6 Pesawat TNI AU Angkut 31 Ton Logistik ke NTT dan 500 Pompa Air ke Kalimantan

JAKARTA, HOTTOPIC – Pemerintah mengerahkan enam pesawat TNI Angkatan Udara (TNI AU) untuk mengirim bantuan ke wilayah terdampak bencana di Nusa Tenggara Timur (NTT) dan Kalimantan, Senin (24/8/2026) pagi.

Enam pesawat tersebut diberangkatkan sekitar pukul 04.30 WIB. Tiga pesawat membawa bantuan logistik ke NTT, sedangkan tiga lainnya mengangkut mesin pompa air menuju sejumlah wilayah di Kalimantan.

Sekretaris Kabinet (Seskab) Teddy Indra Wijaya mengatakan tiga pesawat yang menuju NTT membawa total 31 ton logistik siap makan. Bantuan tersebut dikirim ke Labuan Bajo dan Maumere.

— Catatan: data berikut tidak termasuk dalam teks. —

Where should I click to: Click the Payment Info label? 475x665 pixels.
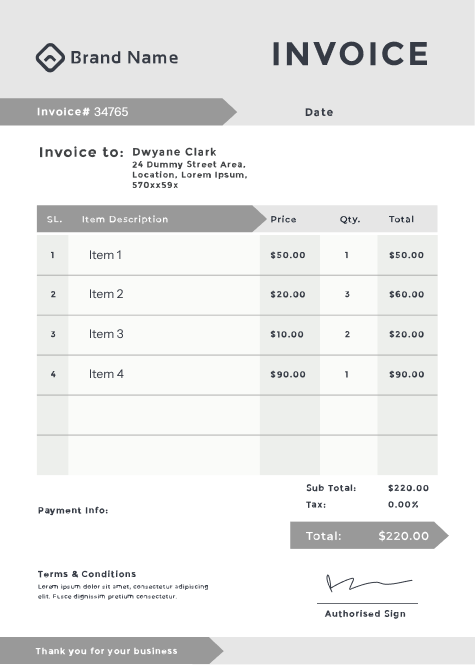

“Tiga pesawat dengan tujuan Labuan Bajo dan Maumere membawa 31 ton logistik siap makan, berupa biskuit, wafer, protein bar, roti, berbagai kebutuhan pangan lainnya, serta mainan untuk anak-anak,” ujar Teddy.

Pada saat yang sama, tiga pesawat TNI AU lainnya diterbangkan menuju Kalimantan dengan tujuan Pontianak, Palangka Raya, dan Banjarmasin. Ketiga pesawat tersebut membawa 500 unit mesin pompa air.

Menurut Teddy, bantuan tersebut merupakan bagian dari 2.000 unit mesin pompa yang akan dikirimkan secara bertahap sesuai intruksi Presiden Prabowo Subianto dan permintaan para Gubernur di Kalimantan

“Hari ini 500 unit mesin pompa air berangkat ke Kalimantan beserta masing-masing pompa air dilengkapi dengan pipa atau selang sepanjang 1 km, yang tujuannya dari mesin ini adalah untuk memadamkan api khususnya di lahan gambut,” kata Teddy.

Pompa air tersebut diharapkan membantu petugas menjangkau sumber air sekaligus memperkuat upaya pemadaman kebakaran, terutama di kawasan lahan gambut yang membutuhkan penanganan intensif.

Teddy mengatakan Presiden Prabowo meminta penanganan bencana dilakukan secara cepat dan terpadu. Pemerintah juga memastikan bantuan yang dikirim dapat sampai dan diterima langsung oleh masyarakat yang membutuhkan.

“Arahan Presiden Prabowo sangat jelas, penanganan harus dilakukan secara cepat dan terpadu, serta setiap unsur harus pastikan bantuan logistik benar-benar sampai dan diterima masyarakat yang membutuhkan,” tandas Teddy.

Dukungan berupa logistik dan peralatan, lanjut Teddy, akan terus dikirim sesuai kebutuhan di lapangan. “Pemerintah memastikan masyarakat terdampak tidak berjalan sendiri. Kita hadir dan membersamai mereka,” pungkasnya.